▶ _WRITTEN REQUEST_
Convert the listing below into a JSON list of strings, one string per line and no entries for blank lines.

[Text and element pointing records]
##########

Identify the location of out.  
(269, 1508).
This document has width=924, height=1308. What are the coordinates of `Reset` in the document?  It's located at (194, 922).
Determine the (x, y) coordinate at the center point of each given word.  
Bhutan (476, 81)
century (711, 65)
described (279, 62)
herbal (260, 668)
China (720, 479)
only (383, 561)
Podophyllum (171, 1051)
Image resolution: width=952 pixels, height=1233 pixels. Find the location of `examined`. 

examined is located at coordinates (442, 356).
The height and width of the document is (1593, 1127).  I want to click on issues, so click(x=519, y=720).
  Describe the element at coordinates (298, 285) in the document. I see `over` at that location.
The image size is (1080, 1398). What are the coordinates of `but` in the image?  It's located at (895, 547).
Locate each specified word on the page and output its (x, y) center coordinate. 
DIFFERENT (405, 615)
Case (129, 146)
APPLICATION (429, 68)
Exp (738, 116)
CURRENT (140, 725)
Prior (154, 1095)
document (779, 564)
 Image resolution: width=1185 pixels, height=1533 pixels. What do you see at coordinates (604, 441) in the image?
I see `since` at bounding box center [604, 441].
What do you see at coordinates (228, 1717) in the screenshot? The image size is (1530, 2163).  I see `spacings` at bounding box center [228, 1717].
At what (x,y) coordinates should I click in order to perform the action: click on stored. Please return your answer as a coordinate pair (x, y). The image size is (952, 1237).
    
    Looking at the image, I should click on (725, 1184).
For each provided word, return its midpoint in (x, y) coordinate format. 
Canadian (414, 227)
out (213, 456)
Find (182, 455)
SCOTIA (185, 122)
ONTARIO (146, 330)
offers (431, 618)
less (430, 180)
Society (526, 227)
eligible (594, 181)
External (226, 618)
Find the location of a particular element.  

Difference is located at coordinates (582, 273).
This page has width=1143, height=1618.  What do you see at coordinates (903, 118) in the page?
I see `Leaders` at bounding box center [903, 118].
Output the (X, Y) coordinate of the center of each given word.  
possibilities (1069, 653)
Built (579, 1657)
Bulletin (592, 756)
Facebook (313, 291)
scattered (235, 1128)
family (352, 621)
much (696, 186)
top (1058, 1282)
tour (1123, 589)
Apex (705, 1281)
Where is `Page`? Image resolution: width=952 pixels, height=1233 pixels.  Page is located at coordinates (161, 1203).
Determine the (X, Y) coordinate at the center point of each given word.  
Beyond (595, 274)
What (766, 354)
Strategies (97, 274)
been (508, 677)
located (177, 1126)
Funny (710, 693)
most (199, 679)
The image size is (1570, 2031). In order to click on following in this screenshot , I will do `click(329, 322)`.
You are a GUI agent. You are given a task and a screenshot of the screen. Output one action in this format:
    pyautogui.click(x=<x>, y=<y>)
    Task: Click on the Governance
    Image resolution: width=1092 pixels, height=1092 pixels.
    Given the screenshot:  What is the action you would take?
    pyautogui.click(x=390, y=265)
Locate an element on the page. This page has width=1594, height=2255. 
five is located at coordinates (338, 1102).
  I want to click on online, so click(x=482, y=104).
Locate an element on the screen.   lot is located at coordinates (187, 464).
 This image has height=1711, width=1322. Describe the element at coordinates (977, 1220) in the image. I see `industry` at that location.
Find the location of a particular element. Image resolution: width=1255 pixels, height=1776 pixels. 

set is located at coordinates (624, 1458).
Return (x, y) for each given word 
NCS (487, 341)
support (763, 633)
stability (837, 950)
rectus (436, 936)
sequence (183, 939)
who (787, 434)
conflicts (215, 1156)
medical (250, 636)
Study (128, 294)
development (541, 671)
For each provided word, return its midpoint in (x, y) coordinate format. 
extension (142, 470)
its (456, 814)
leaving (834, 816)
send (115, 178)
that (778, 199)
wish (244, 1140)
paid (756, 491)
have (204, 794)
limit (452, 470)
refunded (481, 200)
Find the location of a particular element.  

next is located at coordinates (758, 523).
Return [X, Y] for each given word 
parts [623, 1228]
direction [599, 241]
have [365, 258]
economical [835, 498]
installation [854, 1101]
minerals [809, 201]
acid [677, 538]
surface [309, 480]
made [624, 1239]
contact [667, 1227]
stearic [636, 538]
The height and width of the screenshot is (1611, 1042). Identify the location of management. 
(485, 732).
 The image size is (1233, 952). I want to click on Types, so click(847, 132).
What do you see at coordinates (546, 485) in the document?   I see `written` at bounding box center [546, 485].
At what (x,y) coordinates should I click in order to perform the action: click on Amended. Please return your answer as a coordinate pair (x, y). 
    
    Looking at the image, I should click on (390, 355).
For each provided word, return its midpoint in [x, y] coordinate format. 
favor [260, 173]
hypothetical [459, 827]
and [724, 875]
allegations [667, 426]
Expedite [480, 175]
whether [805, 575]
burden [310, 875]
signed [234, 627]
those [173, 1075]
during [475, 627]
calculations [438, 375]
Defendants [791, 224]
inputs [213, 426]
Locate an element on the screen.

##########

▶ _WORKED ANSWER_
[
  "Identify the location of out.  ",
  "(269, 1508).",
  "This document has width=924, height=1308. What are the coordinates of `Reset` in the document?  It's located at (194, 922).",
  "Determine the (x, y) coordinate at the center point of each given word.  ",
  "Bhutan (476, 81)",
  "century (711, 65)",
  "described (279, 62)",
  "herbal (260, 668)",
  "China (720, 479)",
  "only (383, 561)",
  "Podophyllum (171, 1051)",
  "Image resolution: width=952 pixels, height=1233 pixels. Find the location of `examined`. ",
  "examined is located at coordinates (442, 356).",
  "The height and width of the document is (1593, 1127).  I want to click on issues, so click(x=519, y=720).",
  "  Describe the element at coordinates (298, 285) in the document. I see `over` at that location.",
  "The image size is (1080, 1398). What are the coordinates of `but` in the image?  It's located at (895, 547).",
  "Locate each specified word on the page and output its (x, y) center coordinate. ",
  "DIFFERENT (405, 615)",
  "Case (129, 146)",
  "APPLICATION (429, 68)",
  "Exp (738, 116)",
  "CURRENT (140, 725)",
  "Prior (154, 1095)",
  "document (779, 564)",
  " Image resolution: width=1185 pixels, height=1533 pixels. What do you see at coordinates (604, 441) in the image?",
  "I see `since` at bounding box center [604, 441].",
  "What do you see at coordinates (228, 1717) in the screenshot? The image size is (1530, 2163).  I see `spacings` at bounding box center [228, 1717].",
  "At what (x,y) coordinates should I click in order to perform the action: click on stored. Please return your answer as a coordinate pair (x, y). The image size is (952, 1237).",
  "    Looking at the image, I should click on (725, 1184).",
  "For each provided word, return its midpoint in (x, y) coordinate format. ",
  "Canadian (414, 227)",
  "out (213, 456)",
  "Find (182, 455)",
  "SCOTIA (185, 122)",
  "ONTARIO (146, 330)",
  "offers (431, 618)",
  "less (430, 180)",
  "Society (526, 227)",
  "eligible (594, 181)",
  "External (226, 618)",
  "Find the location of a particular element.  ",
  "Difference is located at coordinates (582, 273).",
  "This page has width=1143, height=1618.  What do you see at coordinates (903, 118) in the page?",
  "I see `Leaders` at bounding box center [903, 118].",
  "Output the (X, Y) coordinate of the center of each given word.  ",
  "possibilities (1069, 653)",
  "Built (579, 1657)",
  "Bulletin (592, 756)",
  "Facebook (313, 291)",
  "scattered (235, 1128)",
  "family (352, 621)",
  "much (696, 186)",
  "top (1058, 1282)",
  "tour (1123, 589)",
  "Apex (705, 1281)",
  "Where is `Page`? Image resolution: width=952 pixels, height=1233 pixels.  Page is located at coordinates (161, 1203).",
  "Determine the (X, Y) coordinate at the center point of each given word.  ",
  "Beyond (595, 274)",
  "What (766, 354)",
  "Strategies (97, 274)",
  "been (508, 677)",
  "located (177, 1126)",
  "Funny (710, 693)",
  "most (199, 679)",
  "The image size is (1570, 2031). In order to click on following in this screenshot , I will do `click(329, 322)`.",
  "You are a GUI agent. You are given a task and a screenshot of the screen. Output one action in this format:",
  "    pyautogui.click(x=<x>, y=<y>)",
  "    Task: Click on the Governance",
  "    Image resolution: width=1092 pixels, height=1092 pixels.",
  "    Given the screenshot:  What is the action you would take?",
  "    pyautogui.click(x=390, y=265)",
  "Locate an element on the page. This page has width=1594, height=2255. ",
  "five is located at coordinates (338, 1102).",
  "  I want to click on online, so click(x=482, y=104).",
  "Locate an element on the screen.   lot is located at coordinates (187, 464).",
  " This image has height=1711, width=1322. Describe the element at coordinates (977, 1220) in the image. I see `industry` at that location.",
  "Find the location of a particular element. Image resolution: width=1255 pixels, height=1776 pixels. ",
  "set is located at coordinates (624, 1458).",
  "Return (x, y) for each given word ",
  "NCS (487, 341)",
  "support (763, 633)",
  "stability (837, 950)",
  "rectus (436, 936)",
  "sequence (183, 939)",
  "who (787, 434)",
  "conflicts (215, 1156)",
  "medical (250, 636)",
  "Study (128, 294)",
  "development (541, 671)",
  "For each provided word, return its midpoint in (x, y) coordinate format. ",
  "extension (142, 470)",
  "its (456, 814)",
  "leaving (834, 816)",
  "send (115, 178)",
  "that (778, 199)",
  "wish (244, 1140)",
  "paid (756, 491)",
  "have (204, 794)",
  "limit (452, 470)",
  "refunded (481, 200)",
  "Find the location of a particular element.  ",
  "next is located at coordinates (758, 523).",
  "Return [X, Y] for each given word ",
  "parts [623, 1228]",
  "direction [599, 241]",
  "have [365, 258]",
  "economical [835, 498]",
  "installation [854, 1101]",
  "minerals [809, 201]",
  "acid [677, 538]",
  "surface [309, 480]",
  "made [624, 1239]",
  "contact [667, 1227]",
  "stearic [636, 538]",
  "The height and width of the screenshot is (1611, 1042). Identify the location of management. ",
  "(485, 732).",
  " The image size is (1233, 952). I want to click on Types, so click(847, 132).",
  "What do you see at coordinates (546, 485) in the document?   I see `written` at bounding box center [546, 485].",
  "At what (x,y) coordinates should I click in order to perform the action: click on Amended. Please return your answer as a coordinate pair (x, y). ",
  "    Looking at the image, I should click on (390, 355).",
  "For each provided word, return its midpoint in [x, y] coordinate format. ",
  "favor [260, 173]",
  "hypothetical [459, 827]",
  "and [724, 875]",
  "allegations [667, 426]",
  "Expedite [480, 175]",
  "whether [805, 575]",
  "burden [310, 875]",
  "signed [234, 627]",
  "those [173, 1075]",
  "during [475, 627]",
  "calculations [438, 375]",
  "Defendants [791, 224]",
  "inputs [213, 426]",
  "Locate an element on the screen."
]